North Carolina’s Flagship Public University Under Legal Fire for Overly Race-Based Admissions

North Carolina’s flagship public university is under legal fire for the allegedly over-use of race-based admissions policies. Specifically, the University of North Carolina at Chapel Hill is being accused of over-selecting minorities in their admissions and related policies.

Students For Fair Admissions (SFFA), a non-profit based in Virginia, filed a motion for summary judgment against UNC-Chapel Hill in January.

“UNC’s use of race is the opposite of individualized; UNC uses race mechanically to ensure the admission of the vast majority of underrepresented minorities,” says the SFFA motion.

UNC-Chapel Hill responded to the motion in their own brief, stating that the school has a “longstanding commitment to diversity.”

“In its academic judgment, the university has determined that pursuing the educational benefits of diversity is integral to fulfilling its mission to prepare the next generation of leaders,” said UNC-Chapel Hill’s response.

In addition to filing suit, a dedicated website called uncnotfair.org has been set up by SFFA.  “Were You Denied Admission to the University of North Carolina?
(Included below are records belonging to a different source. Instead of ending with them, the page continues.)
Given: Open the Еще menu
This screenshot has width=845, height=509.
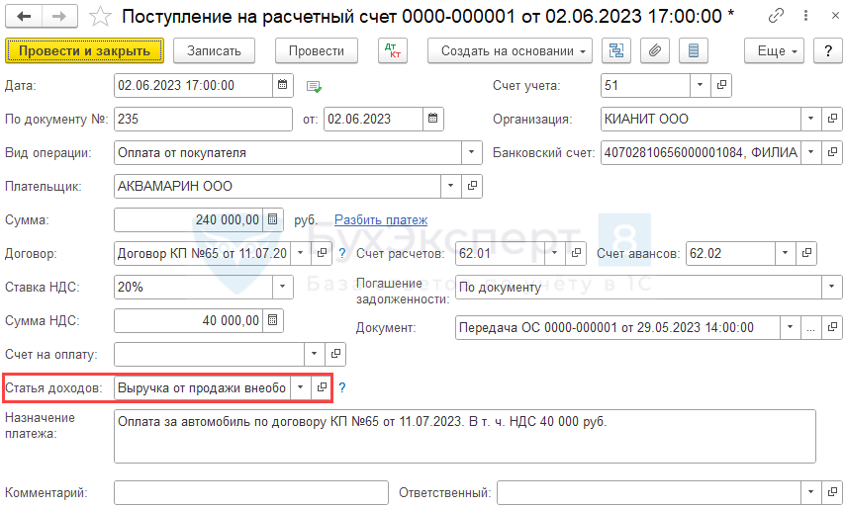Looking at the screenshot, I should point(778,51).
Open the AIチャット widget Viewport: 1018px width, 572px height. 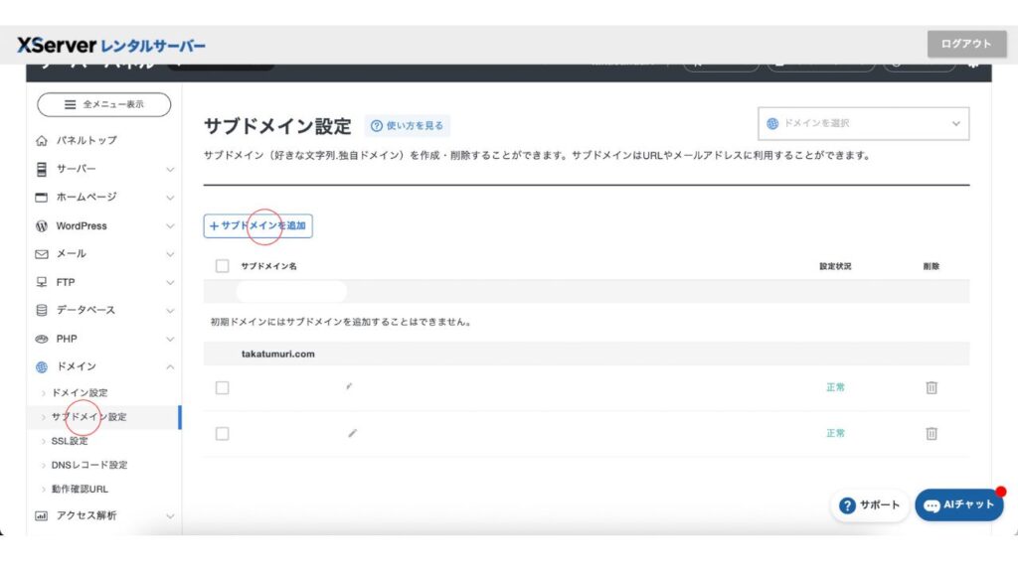(x=958, y=504)
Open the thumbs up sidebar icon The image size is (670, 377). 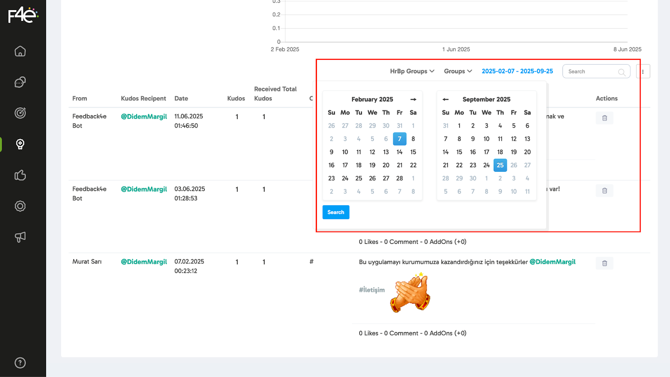pyautogui.click(x=20, y=175)

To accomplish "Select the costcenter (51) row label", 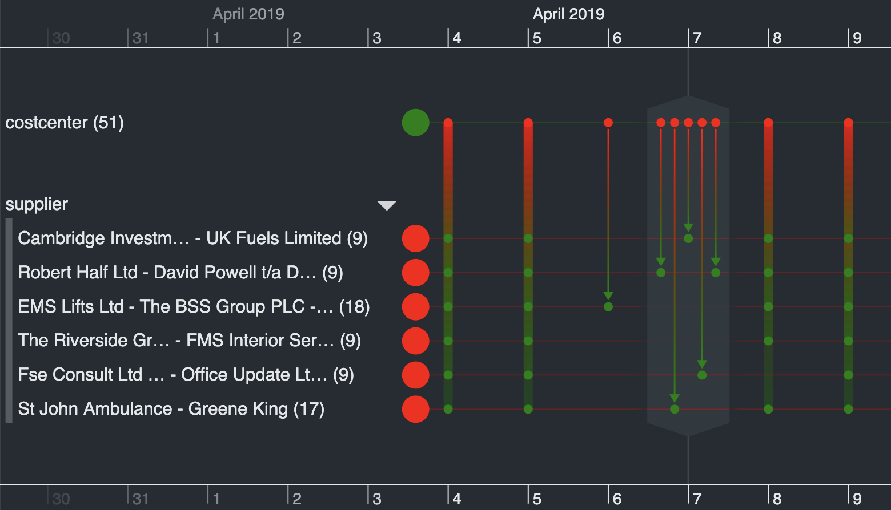I will (65, 123).
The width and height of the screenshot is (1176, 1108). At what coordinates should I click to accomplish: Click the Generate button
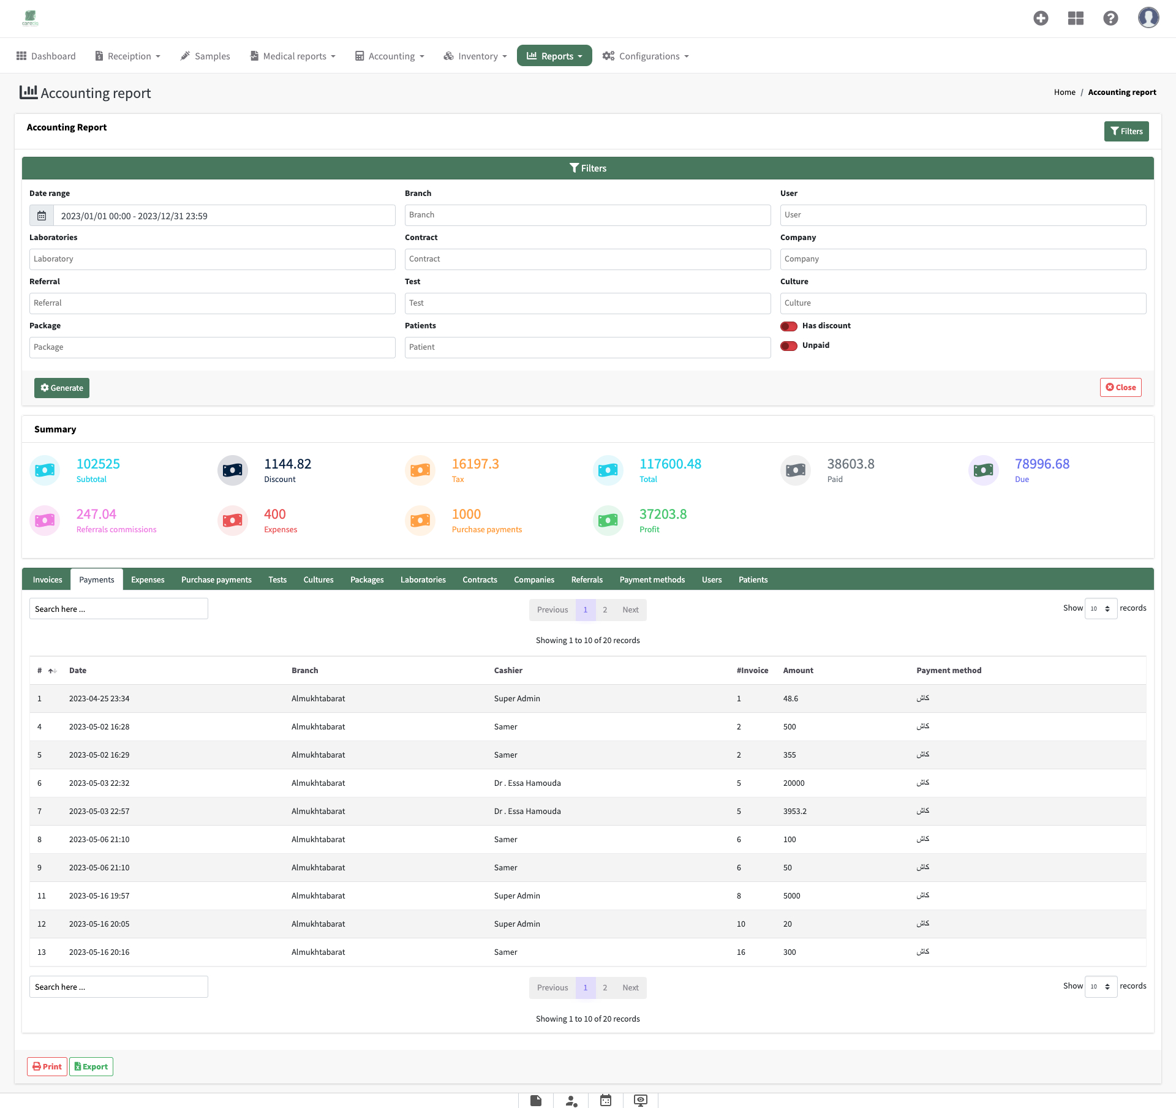click(x=62, y=388)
It may be because you’re the wrong race,” the website’s front page reads.

SFFA’s plaintiff is an unnamed white male from North Carolina who applied for and was denied admission for the Fall of 2014.

Yes, Every Kid

The plaintiff scored 90 points shy of a perfect SAT score of 1600 and 32 out of a possible 36 on the ACT. In addition, the lawsuit says that the plaintiff has perfect scores on four separate Advanced Placement exams and 4.4839 weighted grade point average.

The in the filing, the plaintiff says he “was denied the opportunity to compete … on equal footing with other applicants on the basis of race or ethnicity due to UNC-Chapel Hill’s discriminatory admissions policies.”

Students for Fair Admissions motion for summary judgment charges that UNC doesn’t ass the “strict scrutiny to withstand this legal challenge.”

A “strict scrutiny” test is one where affirmative action policies, such as university admissions, are strictly reviewed and will be only considered constitutional if the practices are “narrowly tailored.” In other words, the practices or policies cannot be just about race.

The SFFA summary motion states that UNC needs to meet three criteria to prove that the university is not over-using race in their admissions practices.  The motion states that criteria as:

(1) that it uses race to enroll a “critical mass” of underrepresented minorities;
(2) that its use of race is individualized; and
(3) that it cannot achieve student body diversity through the implementation of race-neutral alternatives. Grutter v. Bollinger, 539 U.S. 306, 334-340 (2003).

“UNC cannot make any of these showings. UNC officials could not even agree on what critical mass means—let alone show that they have pursued it,” the SFFA motion says. “UNC’s use of race is the opposite of individualized; UNC uses race mechanically to ensure the admission of the vast majority of underrepresented minorities.”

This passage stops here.